È un gigante, un mito. Io sono poi come una groupie di Al Pacino, che ascolto anche in originale, ma la voce (doppiata) di Giancarlo, nella fusione con Pacino, è un assoluto. Lui mi ha parlato spesso del ruolo di Travolti da un insolito destino… Poi, con Giancarlo basta una domanda e parla lui…
La sua storia artistica con Fabio Resinaro continua, è regista della serie ma non è la prima volta che la dirige (Ero in guerra ma non lo sapevo; Appunti di un venditore di donne): qual è la vostra alchimia, perché ‘continuate a cercarvi’ sullo schermo?

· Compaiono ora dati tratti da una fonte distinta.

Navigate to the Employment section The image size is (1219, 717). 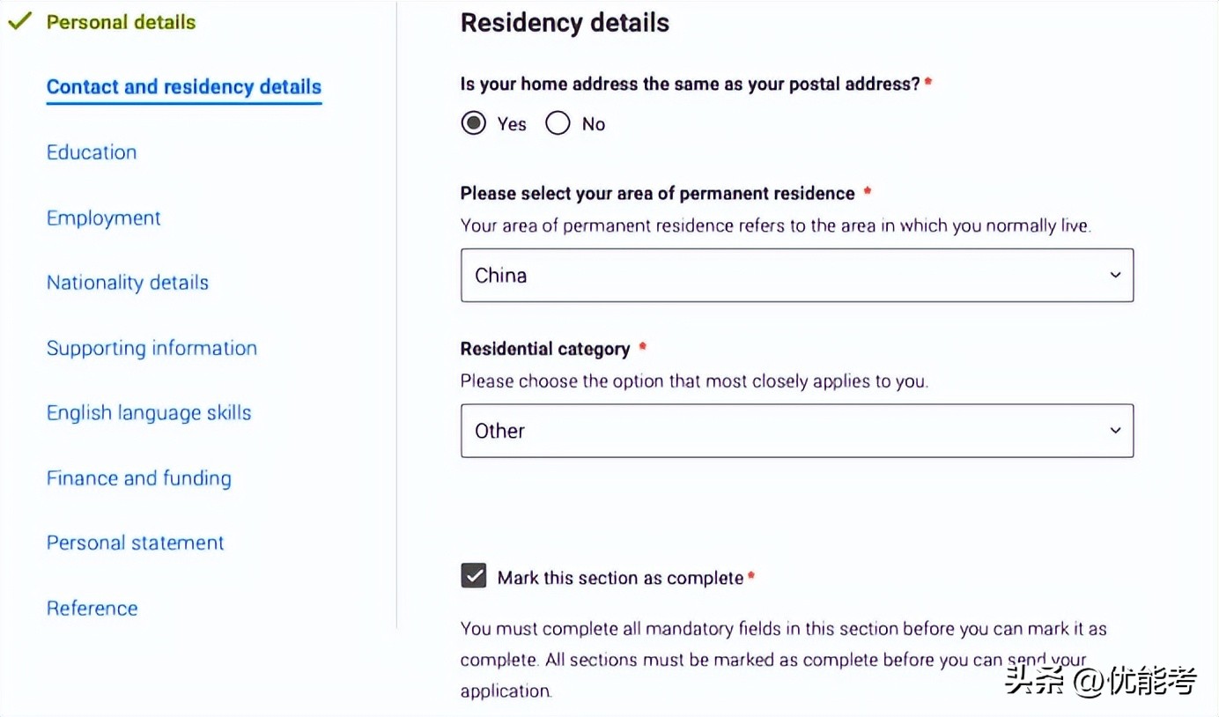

Fabio penso abbia una conoscenza del tecnicismo della macchina da presa molto profonda ed è un entusiasta, gli piace raccontare storie ma anche rischiare e la sua cinematografia è un’esplorazione. Ho fatto il provino per il ruolo ma ci siamo trovati subito molto bene: la richiesta era di fare un Ray Donovan ‘de noantri’, richiesta sì ambiziosa. Corso Manni parte la storia da una condizione sfavorevole: comincia la serie tv e vengo arrestato, sono strappati i libri di brevetto da procuratore, vengo accusato di scommesse clandestine e quindi c’è tutto il tentativo sfrenato di Manni di dimostrare la sua innocenza. Sarà innocente?
È romano e Roma è la capitale del cinema, così come in assoluto la sua ‘chiesa madre’ è Cinecittà: ha ricordi connessi a questo luogo, mitico da un lato, altrettanto realistico dall’altro?
Sono dell’Alessandrino, in linea d’aria quartiere molto vicino a Cinecittà: non ho ricordi d’infanzia, ma ci ho girato varie volte, come una parte della terza stagione dei Medici. Io sono poco romantico sui luoghi, io sono più nella vita, per cui per me è uno spazio connesso al mestiere ma fa la differenza quando incontri le maestranze storiche, a cui basta dare un là, o offrire un caffè, e allora ti portano dentro le storie di Fellini, di Mastroianni. Ho profondo rispetto per il passato, però vorrei non avere riferimenti contemporanei solo esterofili, ma vorrei averne di italiani presenti: questo è il problema del nostro star system, non più quotato a livello internazionale. Piano piano, però, ci sono dei tentativi in atto, anche grazie al mercato globale.